There are so many individual players who've got a component for Green Star. There's one person managing it … But you can also put your architectural drawings up, and the architect can do that, and the engineer can do their component, and the water calculator can be filled in by the right person, and it all seamlessly comes together in a way, and technologies enable that.

5.1.3 Better management of system complexity

Several participants highlighted the effectiveness of digital technologies in managing system complexity. Infrastructure project is a complex system with a number of elements interplay in the system. Artificial intelligence (AI), in recent years, has proposed numerous benefits in dealing, navigating and comprehending system intricacies in a way which surpass the capacity of individuals. There is a vast amount of data available in projects which is referred to as big data’. Project professionals have less capacity to analyze, handle and interpret large data sets which can be easily performed by various digital technologies or AI. Digital technologies can optimize decision making by dealing with various elements. Digital technologies can help overcome human limitations and optimize system complexity. P6 mentioned that:

AI can deal with ESG system complexity in a way that humans and acumen processes tend to not carry through. So, I think there's some really interesting opportunities around embracing the ability to think and plans it within the context of systems and complex systems.

5.1.4 Global comparative assessment through technology

A few participants highlighted the instrumental role of digital technologies in performing comparative analysis of ESG outcomes on the local and global scales across industries. Without the assistance of digital technologies, it is considered extensively time consuming to analyze and compare ESG outcomes at local and global levels. Digital technologies can aid analyze, compare large datasets efficiently, perform ongoing monitoring of variations in ESG outcomes and take necessary actions as required. P2 mentioned that:

Without technology and technology's ability to do the data analysis and comparisons, those reports would take forever to produce. So, the technology enables the data to be processed very, very quickly and meaningfully.

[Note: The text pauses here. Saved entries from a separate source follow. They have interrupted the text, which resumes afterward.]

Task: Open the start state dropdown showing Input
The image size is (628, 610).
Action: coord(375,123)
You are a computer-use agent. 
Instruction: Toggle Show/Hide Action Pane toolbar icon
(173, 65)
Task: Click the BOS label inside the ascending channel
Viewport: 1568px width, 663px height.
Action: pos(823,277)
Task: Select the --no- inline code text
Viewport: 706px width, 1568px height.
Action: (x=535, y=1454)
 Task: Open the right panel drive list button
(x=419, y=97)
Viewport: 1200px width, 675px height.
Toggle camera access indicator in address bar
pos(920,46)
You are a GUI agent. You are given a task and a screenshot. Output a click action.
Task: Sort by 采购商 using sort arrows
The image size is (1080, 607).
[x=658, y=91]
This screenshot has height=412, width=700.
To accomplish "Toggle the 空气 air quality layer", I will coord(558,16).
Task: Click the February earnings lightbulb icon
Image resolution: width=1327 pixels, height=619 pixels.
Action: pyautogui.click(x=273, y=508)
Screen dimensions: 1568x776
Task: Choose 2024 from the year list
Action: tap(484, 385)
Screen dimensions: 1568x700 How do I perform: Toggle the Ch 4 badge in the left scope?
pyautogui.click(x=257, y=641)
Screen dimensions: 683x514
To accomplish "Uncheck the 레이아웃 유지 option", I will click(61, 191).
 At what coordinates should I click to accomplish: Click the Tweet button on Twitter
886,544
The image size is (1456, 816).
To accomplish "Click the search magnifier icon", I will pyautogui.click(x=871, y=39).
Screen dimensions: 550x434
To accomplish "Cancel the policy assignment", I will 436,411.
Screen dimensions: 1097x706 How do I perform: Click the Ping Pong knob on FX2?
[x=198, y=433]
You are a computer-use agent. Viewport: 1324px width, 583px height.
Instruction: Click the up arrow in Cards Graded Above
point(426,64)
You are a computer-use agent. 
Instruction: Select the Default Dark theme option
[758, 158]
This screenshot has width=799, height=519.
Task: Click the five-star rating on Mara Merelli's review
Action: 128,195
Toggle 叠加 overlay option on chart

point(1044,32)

With the advent of digital technologies, it is possible to compare organizations’ ESG outcomes against the benchmark set for projects in the infrastructure sectors. However, some participants expressed the concern regarding the lack of a universally accepted standard. P1 said:

We need some sort of standardization in order for all of us to do kind of same. And you know, your data being similar to my data or my results being similar to some other organization. It is not like super standard right now.

Among the interviewees, there was a shared understanding that actual success in enhancing ESG outcomes hinges on the use of actual measurement of environmental, social and governance data. The critical role of data management depends on its effectiveness of measurement. Therefore, all interviews acknowledged the role of digital technologies in data collection, structuring and reporting ESG outcomes. They collectively mentioned that “What is measured get managed” (P2).

5.2.1 Automated data collection

All participants highlighted the importance of automated data collection when it comes to aiming to boost ESG performance in infrastructure projects. Preparing an ESG report requires a wide range of data collected from various stakeholders, shareholders and platforms. As discussed above, collecting data manually or lacking an integrated platform can make the data collection process enormously challenging and time consuming. Therefore, all participants acknowledged to have an integrated platform for data collection. The data which is collected by maintaining a log can be done by setting up a machine which automatically collects data.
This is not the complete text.